→ **TEXTO FORNECIDO**
=====

A propósito, o Fonaje já tem uma proposta de revisão dessa lei especial pronta e o seu maior desafio é convencer os congressistas da importância de manter os critérios básicos e as peculiaridades do sistema.

ConJur — Quais são as principais propostas de alteração que estão nesse projeto de lei pensado pelo Fonaje?
Honório —
A proposta de revisão da Lei 9.099/95 feita pelo Fonaje justifica-se por premissas bem definidas, que são as mudanças decorrentes da informatização do processo judicial e da entrada em vigor do novo CPC em 2015.

Os membros do fórum acreditam que é importante incluir na lei os termos do Enunciado 161, que considera o princípio da especialidade, para preservação da autonomia do sistema, a qual ficou evidente com a discussão sobre a forma de contagem de prazos.

Há consenso sobre a necessidade do diálogo das fontes, para aproveitamento dos institutos compatíveis com os critérios dos JECs, o que só favorece a justiça.

A ideia é deixar expresso na lei também que a menor complexidade da causa para a fixação da competência desse órgão da Justiça é aferida pelo objeto da prova, conforme Enunciado 54, deixando claro que é inadmissível a realização de prova pericial.

=====

→ **LINHAS FORNECIDAS**
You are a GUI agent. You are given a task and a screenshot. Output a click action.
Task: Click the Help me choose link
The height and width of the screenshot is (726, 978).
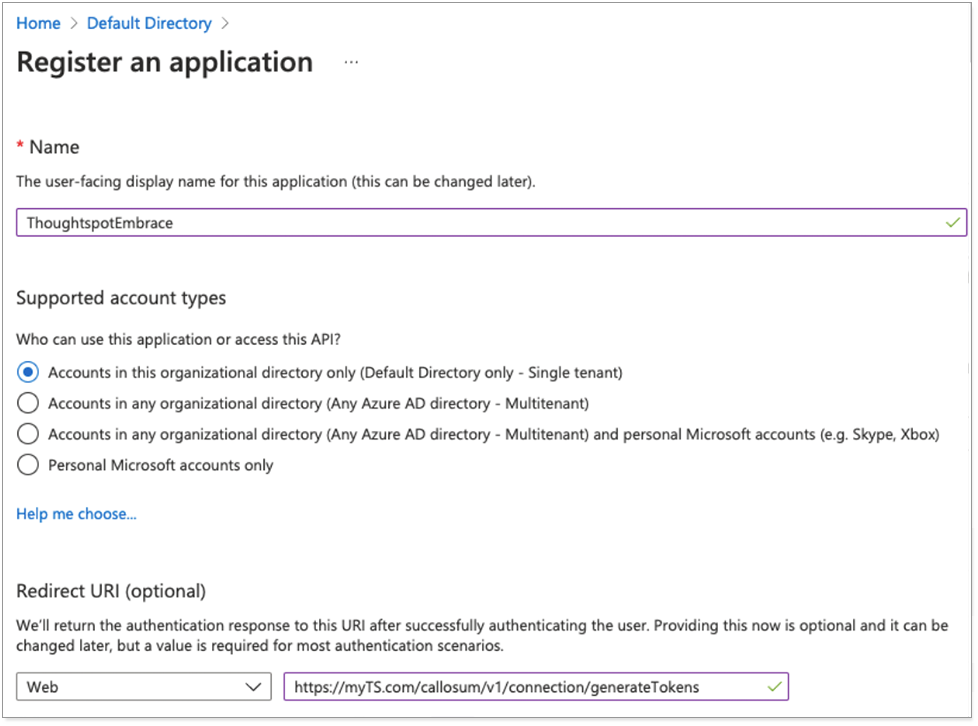(x=75, y=513)
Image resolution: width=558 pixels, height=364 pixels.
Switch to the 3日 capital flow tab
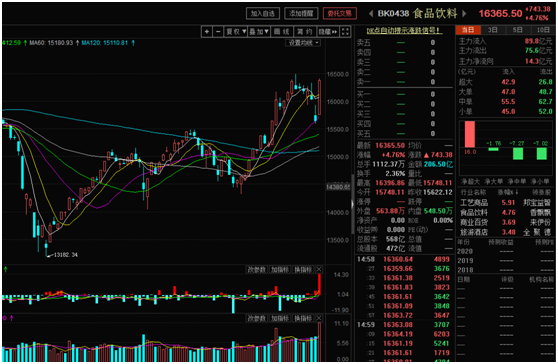point(493,30)
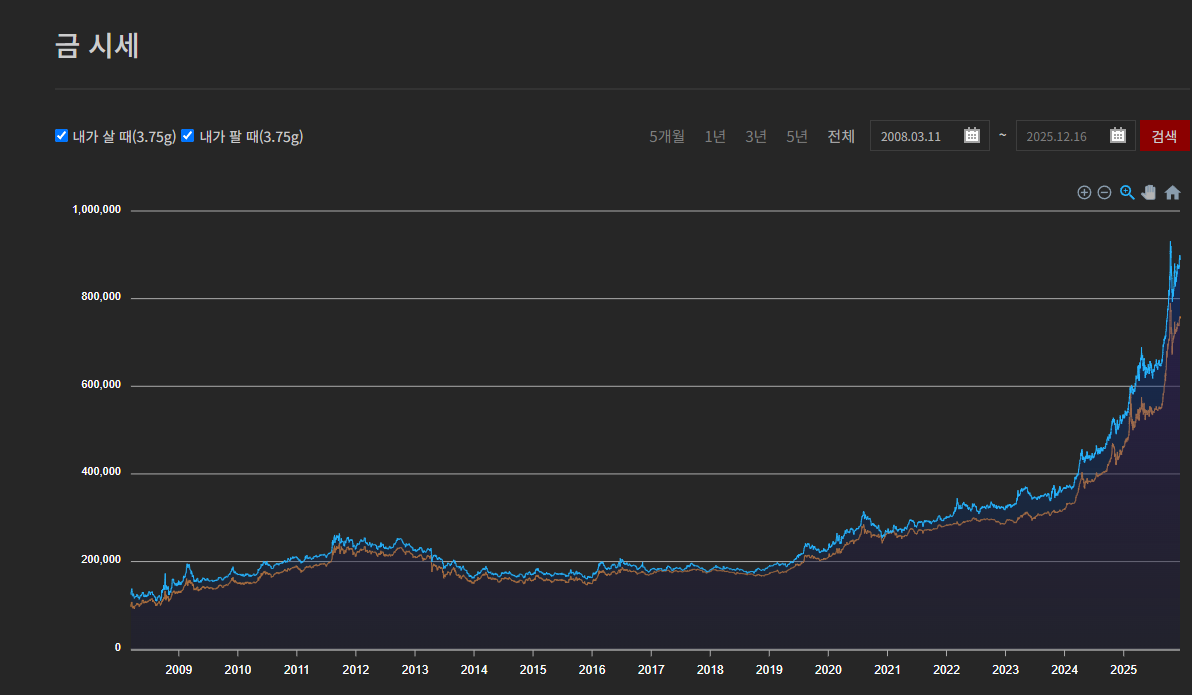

=====

→ **TAREFAS**
1. Reescreva em forma de lista o parágrafo do texto fornecido que começa com "A proposta de revisão da Lei 9.099/95", preservando seus fatos principais.
2. Diga se cada afirmação abaixo está de acordo com o texto fornecido, respondendo sim ou não e citando literalmente as palavras do texto que decidem a resposta.
(a) O Fonaje já dispõe de uma proposta de revisão da lei especial pronta.
(b) A proposta admite a realização de prova pericial.
(c) Os membros do fórum divergem quanto à necessidade do diálogo das fontes.

→ **SOLUÇÕES DOS EXERCÍCIOS**
1.
- Autor da proposta de revisão da Lei 9.099/95: o Fonaje.
- Primeira premissa que a justifica: as mudanças decorrentes da informatização do processo judicial.
- Segunda premissa que a justifica: a entrada em vigor do novo CPC em 2015.

2.
(a) Sim: "o Fonaje já tem uma proposta de revisão dessa lei especial pronta".
(b) Não: "deixando claro que é inadmissível a realização de prova pericial".
(c) Não: "Há consenso sobre a necessidade do diálogo das fontes".